*** Passage Section Begins ***

In a previous conference proceedings,13 we simulated the advantages of adding an EDI to GPI IFS for the purpose of detecting fine molecular lines in exoplanet atmospheres (should there be sufficient flux). We found that this can allow detection, in spite of the low (R=70) resolution that prohibits detection with the IFS alone. Figure 33 shows that a useful strategy is not to fill the entire delay space with a multitude of delay values but to use just a handful of delays and position them in a group at a location where the FT of the molecular spectrum has an especially large signal. Using the Earth’s telluric spectrum as a source model, we found positioning the delay group near 0.58 cm produced a relatively large moiré signal. Figure 34 shows that the magnitude of this signal was similar to that measured by an R=3850 conventional spectrograph, which is 55 times larger than the native resolution of 70.

Fig. 33

(a) FT of a section of the CO2 feature near 2  μm (48005100  cm1) showing concentration of energy above 0.4 cm and a local peak near 0.6 cm. (b) Red curve is filtering behavior, instrument response, or MTF of proposed EDI when a small set of delays is used to cover a region around 0.58 cm, and the native resolution is R=70. Hence, the net peak is somewhat rectangular. A single delay would produce a peak of the same width as the native (at the origin) and of height 0.5. Using multiple delays spreads the area under the peak following a quadrature or root mean square sum rule where area under square of function is the same as a single delay, assuming the same exposure time is redistributed among several delays. The dashed blue curve is the response of a classical spectrograph of R=3850, for comparison. Vertical axis plots signal relative to the same continuum photon noise, scaled such that both R=70 and R=3850 classical spectrograph cases have the same size pixels, and thus same noise in limit of broad features (zero feature frequency or delay). Horizontal axis is feature frequency or interferometer delay, which both have units of cm. Graphics reproduced with permission from Ref. 13 by SPIE.

*** Passage Section Ends ***
*** Record excerpts Section Begins ***

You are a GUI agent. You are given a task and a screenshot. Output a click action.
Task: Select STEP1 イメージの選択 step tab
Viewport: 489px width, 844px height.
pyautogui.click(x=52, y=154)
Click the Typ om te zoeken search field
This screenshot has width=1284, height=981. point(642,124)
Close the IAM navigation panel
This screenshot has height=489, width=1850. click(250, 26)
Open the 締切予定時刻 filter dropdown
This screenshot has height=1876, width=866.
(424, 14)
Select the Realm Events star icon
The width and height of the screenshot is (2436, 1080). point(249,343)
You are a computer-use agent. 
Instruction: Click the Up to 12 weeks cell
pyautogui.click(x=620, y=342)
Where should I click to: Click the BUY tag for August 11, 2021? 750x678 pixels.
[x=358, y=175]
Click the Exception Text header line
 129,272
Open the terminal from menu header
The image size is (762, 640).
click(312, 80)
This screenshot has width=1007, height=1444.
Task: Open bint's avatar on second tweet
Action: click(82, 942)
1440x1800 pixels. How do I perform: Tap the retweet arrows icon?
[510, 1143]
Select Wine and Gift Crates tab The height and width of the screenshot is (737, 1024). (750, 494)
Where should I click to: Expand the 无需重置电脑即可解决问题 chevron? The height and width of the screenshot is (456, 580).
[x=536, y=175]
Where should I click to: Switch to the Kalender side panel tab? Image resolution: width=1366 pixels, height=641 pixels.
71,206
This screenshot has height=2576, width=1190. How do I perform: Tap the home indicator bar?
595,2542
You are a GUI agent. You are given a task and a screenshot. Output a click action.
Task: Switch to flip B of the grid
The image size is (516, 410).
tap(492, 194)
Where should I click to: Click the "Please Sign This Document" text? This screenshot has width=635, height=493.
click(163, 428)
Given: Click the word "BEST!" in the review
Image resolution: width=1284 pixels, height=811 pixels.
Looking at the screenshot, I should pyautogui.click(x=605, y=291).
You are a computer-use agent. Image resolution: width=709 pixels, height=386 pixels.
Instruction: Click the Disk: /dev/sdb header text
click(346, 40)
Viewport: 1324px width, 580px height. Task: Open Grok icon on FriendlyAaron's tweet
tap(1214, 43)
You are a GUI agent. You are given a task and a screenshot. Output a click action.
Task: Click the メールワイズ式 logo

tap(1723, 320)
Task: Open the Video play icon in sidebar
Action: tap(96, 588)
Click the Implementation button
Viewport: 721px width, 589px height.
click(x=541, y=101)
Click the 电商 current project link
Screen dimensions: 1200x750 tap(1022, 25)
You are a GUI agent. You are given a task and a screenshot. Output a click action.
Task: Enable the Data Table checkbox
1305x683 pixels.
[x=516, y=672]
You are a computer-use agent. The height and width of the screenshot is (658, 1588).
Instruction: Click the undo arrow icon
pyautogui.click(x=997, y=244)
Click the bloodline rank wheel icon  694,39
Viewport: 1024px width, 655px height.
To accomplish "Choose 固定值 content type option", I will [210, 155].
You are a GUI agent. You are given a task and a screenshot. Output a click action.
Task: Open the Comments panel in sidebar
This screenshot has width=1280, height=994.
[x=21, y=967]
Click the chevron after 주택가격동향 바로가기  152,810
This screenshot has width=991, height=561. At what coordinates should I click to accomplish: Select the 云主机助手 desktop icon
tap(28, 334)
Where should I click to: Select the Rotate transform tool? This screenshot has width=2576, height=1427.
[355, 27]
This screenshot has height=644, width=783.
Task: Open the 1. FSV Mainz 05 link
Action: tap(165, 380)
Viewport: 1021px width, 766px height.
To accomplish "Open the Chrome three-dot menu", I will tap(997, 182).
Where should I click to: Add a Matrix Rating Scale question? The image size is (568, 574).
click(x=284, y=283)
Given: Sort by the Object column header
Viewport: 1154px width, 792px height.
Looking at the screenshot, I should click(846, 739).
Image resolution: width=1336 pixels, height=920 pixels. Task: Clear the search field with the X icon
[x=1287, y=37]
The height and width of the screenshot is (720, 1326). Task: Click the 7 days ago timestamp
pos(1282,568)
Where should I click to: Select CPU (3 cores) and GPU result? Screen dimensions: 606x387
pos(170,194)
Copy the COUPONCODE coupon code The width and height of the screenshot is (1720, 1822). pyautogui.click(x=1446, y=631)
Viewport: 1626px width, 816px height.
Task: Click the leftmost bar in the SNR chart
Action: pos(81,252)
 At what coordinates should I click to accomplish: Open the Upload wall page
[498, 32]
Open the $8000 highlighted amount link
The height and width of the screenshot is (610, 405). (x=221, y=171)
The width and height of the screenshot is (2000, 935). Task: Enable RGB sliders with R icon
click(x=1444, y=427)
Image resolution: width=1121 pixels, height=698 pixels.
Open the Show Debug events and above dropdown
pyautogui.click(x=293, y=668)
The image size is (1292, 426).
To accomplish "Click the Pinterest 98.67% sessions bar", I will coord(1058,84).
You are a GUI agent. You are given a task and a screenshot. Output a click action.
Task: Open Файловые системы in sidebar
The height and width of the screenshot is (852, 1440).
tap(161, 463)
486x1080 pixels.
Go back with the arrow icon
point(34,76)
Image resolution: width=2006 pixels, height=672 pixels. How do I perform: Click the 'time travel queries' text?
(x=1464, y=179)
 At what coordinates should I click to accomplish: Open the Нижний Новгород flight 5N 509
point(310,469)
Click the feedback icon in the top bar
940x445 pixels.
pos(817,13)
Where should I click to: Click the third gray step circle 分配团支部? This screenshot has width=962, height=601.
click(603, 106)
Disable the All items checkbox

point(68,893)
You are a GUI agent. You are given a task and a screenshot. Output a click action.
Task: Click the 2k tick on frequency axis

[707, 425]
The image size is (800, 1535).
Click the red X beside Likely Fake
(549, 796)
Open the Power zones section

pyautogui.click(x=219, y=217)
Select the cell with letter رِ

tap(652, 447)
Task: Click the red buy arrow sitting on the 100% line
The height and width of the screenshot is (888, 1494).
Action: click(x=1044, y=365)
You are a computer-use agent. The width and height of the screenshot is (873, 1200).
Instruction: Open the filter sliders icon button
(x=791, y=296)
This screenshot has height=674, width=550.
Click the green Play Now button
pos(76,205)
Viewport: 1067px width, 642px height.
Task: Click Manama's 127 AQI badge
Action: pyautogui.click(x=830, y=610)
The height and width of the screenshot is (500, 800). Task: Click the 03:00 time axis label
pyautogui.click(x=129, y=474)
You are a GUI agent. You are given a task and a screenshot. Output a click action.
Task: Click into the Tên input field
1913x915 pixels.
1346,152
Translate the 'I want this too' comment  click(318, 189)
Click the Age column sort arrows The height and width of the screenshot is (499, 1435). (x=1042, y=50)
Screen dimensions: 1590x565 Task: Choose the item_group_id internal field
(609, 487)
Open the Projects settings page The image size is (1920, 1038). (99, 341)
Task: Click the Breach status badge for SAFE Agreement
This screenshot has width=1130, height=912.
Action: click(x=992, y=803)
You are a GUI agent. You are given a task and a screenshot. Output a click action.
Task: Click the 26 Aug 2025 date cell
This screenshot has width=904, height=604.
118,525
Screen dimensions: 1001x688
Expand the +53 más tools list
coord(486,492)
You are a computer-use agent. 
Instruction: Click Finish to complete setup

*** Record excerpts Section Ends ***

Problems to work on:
(A) In the passage, the caption of Fig. 33 gives several terms for what the red curve shows. List every one of those terms.
(B) Answer these questions from the passage:
(i) What was used as the source model?
(ii) Near what delay value was the delay group positioned?
(iii) What does the dashed blue curve in Fig. 33(b) represent?
The listing has no connection to the passage.

Exercise answers:
(A)
Filtering behavior
Instrument response
MTF of the proposed EDI

(B)
(i) The Earth's telluric spectrum.
(ii) Near 0.58 cm.
(iii) The response of a classical spectrograph of R=3850.